Provided data:
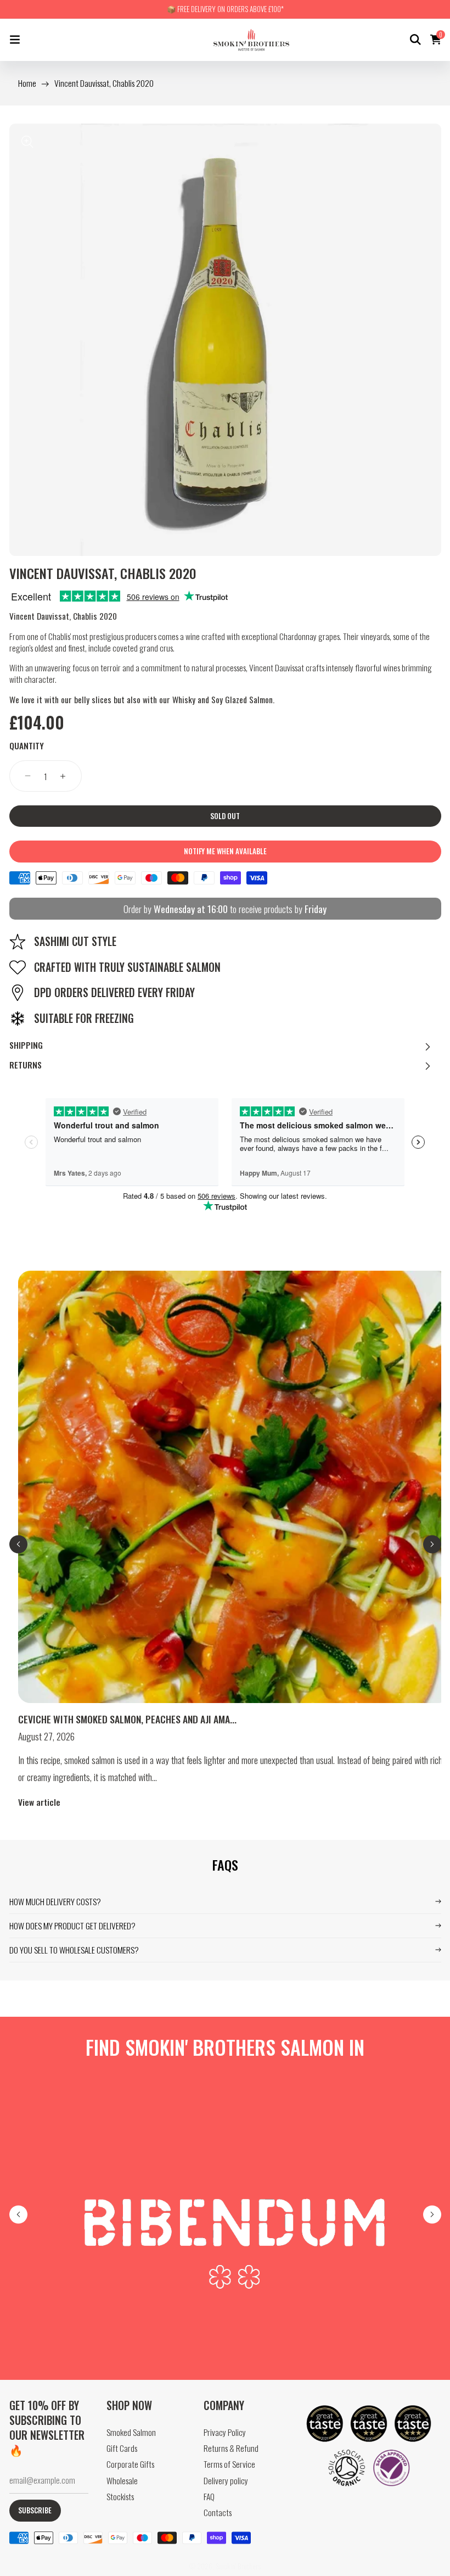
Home (27, 83)
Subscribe (35, 2510)
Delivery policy (226, 2480)
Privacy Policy (225, 2432)
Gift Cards (121, 2448)
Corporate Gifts (130, 2464)
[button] (14, 39)
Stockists (120, 2496)
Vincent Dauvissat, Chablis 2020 (104, 83)
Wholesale (122, 2480)
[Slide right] (432, 1544)
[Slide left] (18, 1544)
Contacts (218, 2512)
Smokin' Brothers (238, 2566)
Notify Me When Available (225, 850)
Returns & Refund (231, 2448)
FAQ (209, 2496)
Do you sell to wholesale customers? (74, 1950)
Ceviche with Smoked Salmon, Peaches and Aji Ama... (127, 1719)
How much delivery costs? (55, 1901)
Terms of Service (229, 2464)
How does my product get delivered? (72, 1926)
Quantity (26, 746)
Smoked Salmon (131, 2432)
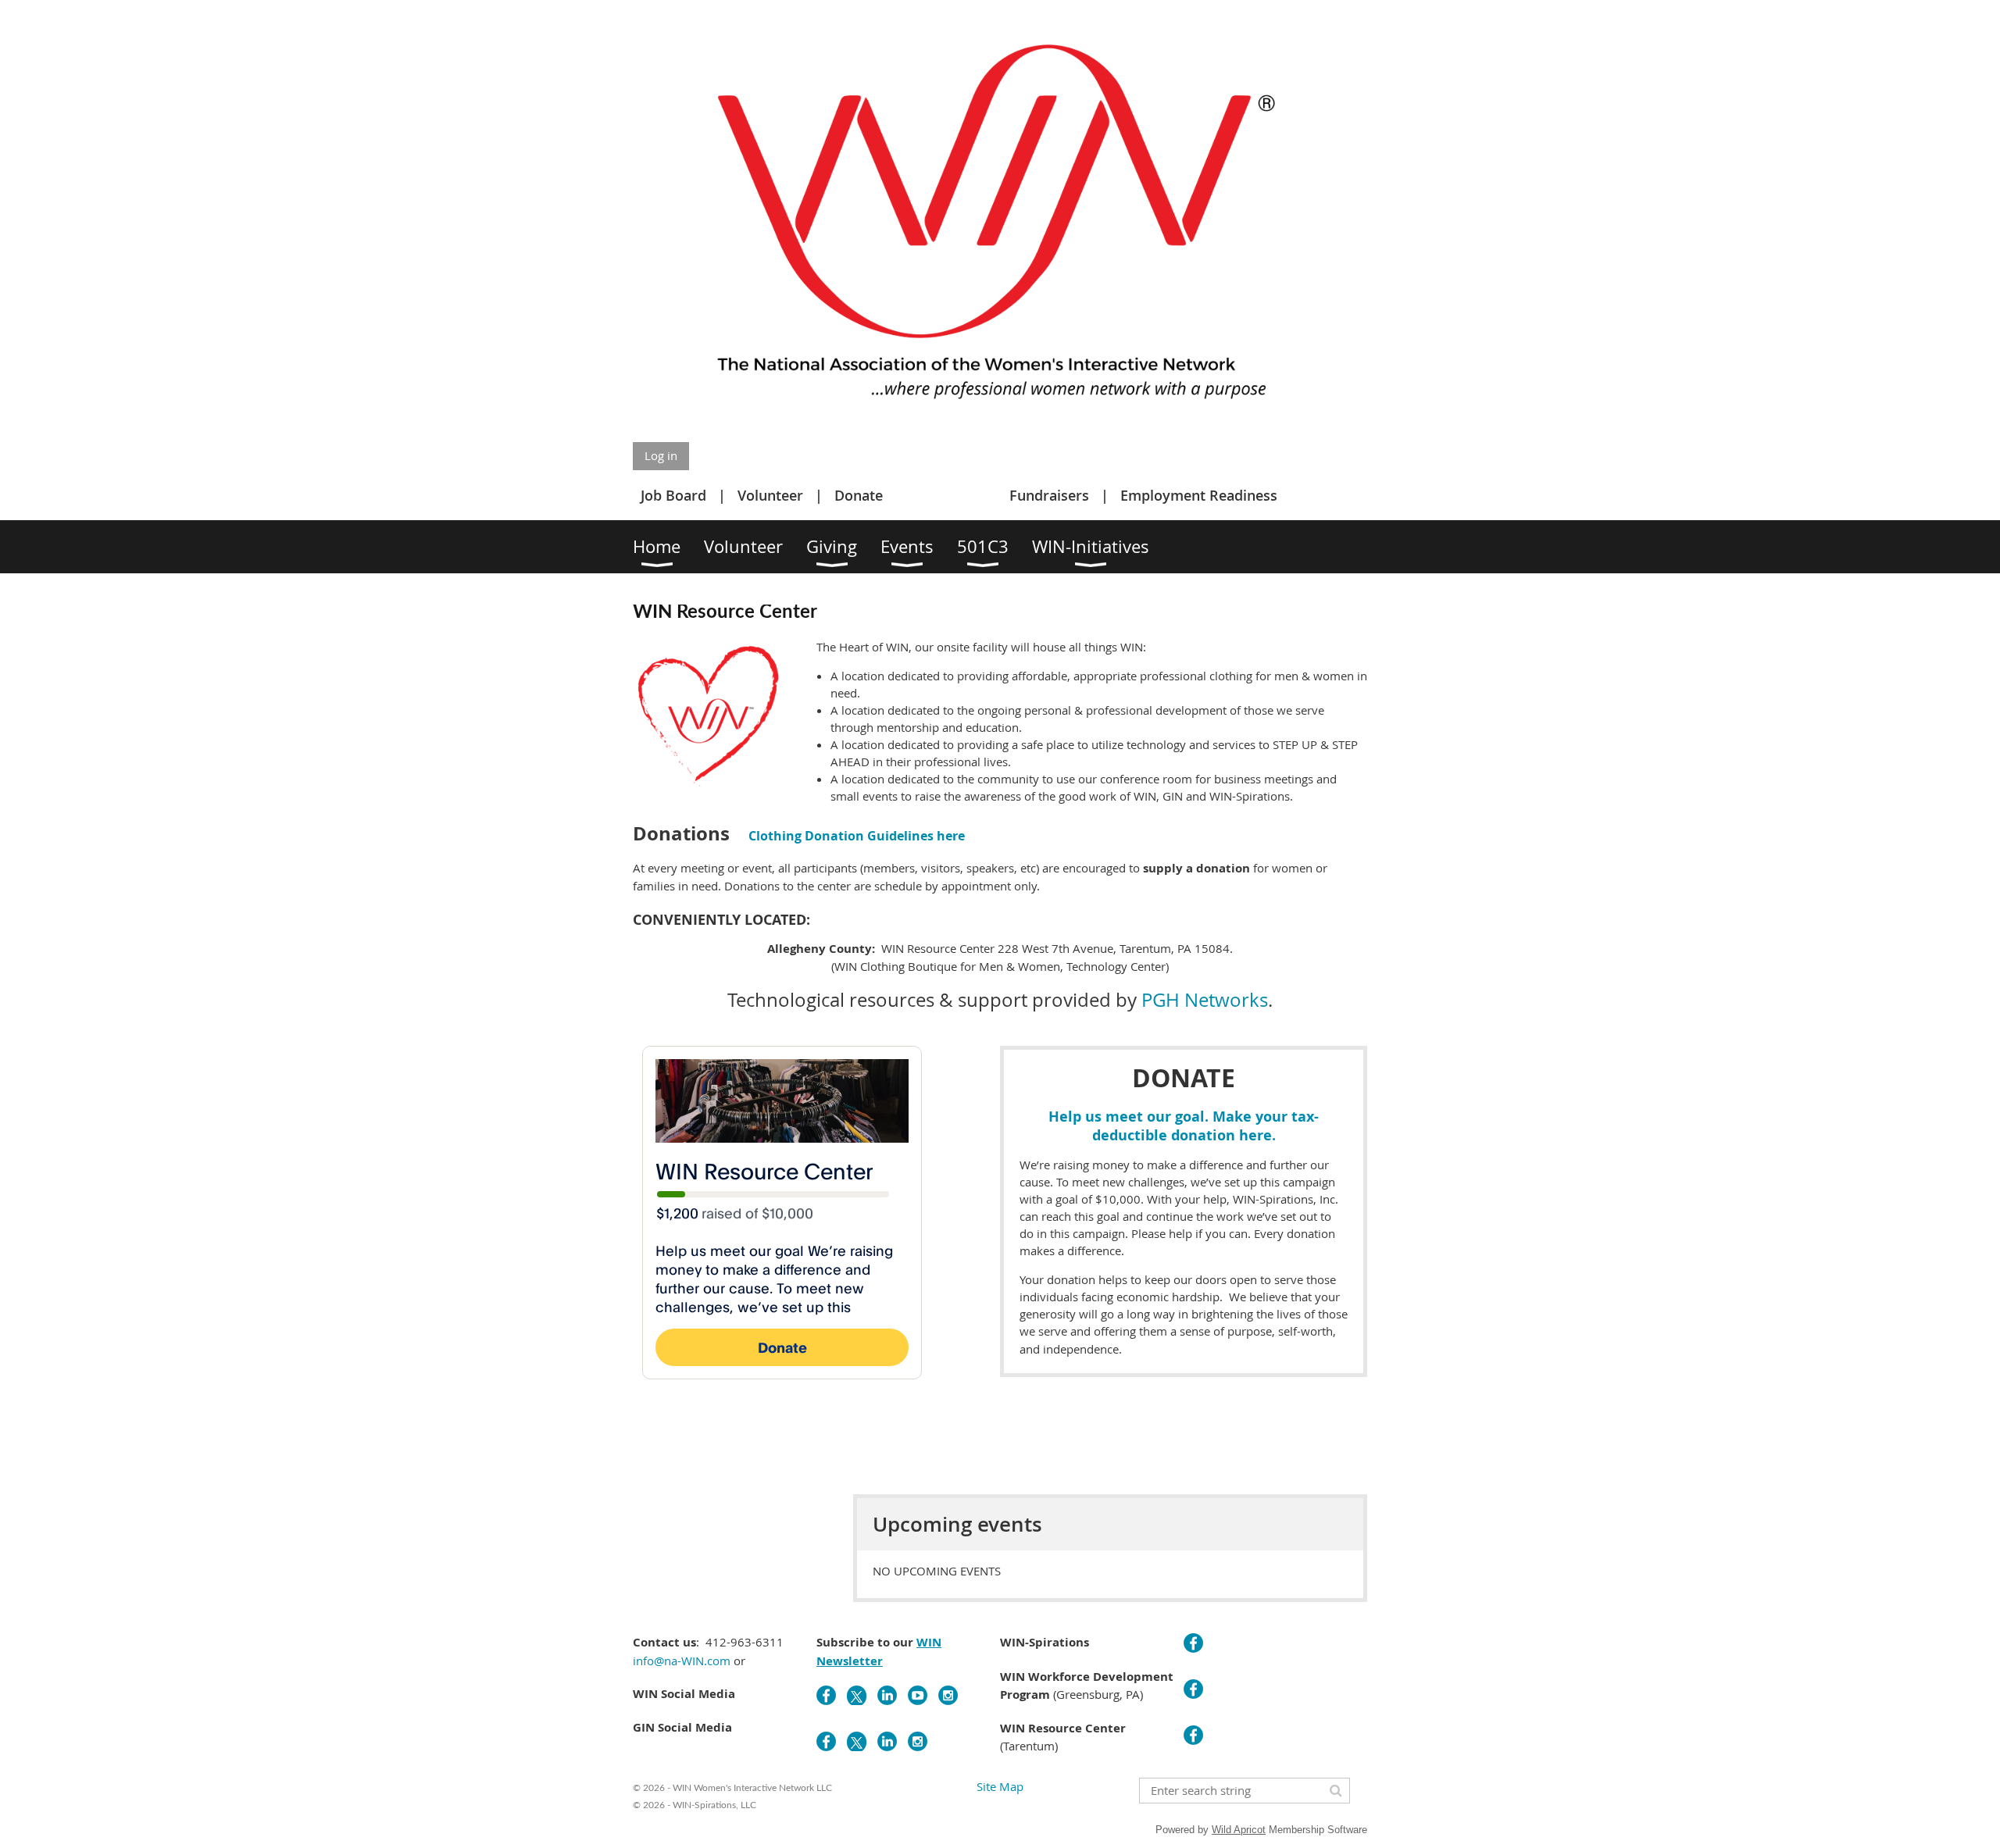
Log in (661, 455)
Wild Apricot (1239, 1830)
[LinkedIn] (887, 1695)
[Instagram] (948, 1695)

Description of the task: For the string "Smoked", filter the data and copy out each line where it occurs.

Written solution:
Ceviche with Smoked Salmon, Peaches and Aji Ama... (127, 1719)
Smoked Salmon (131, 2432)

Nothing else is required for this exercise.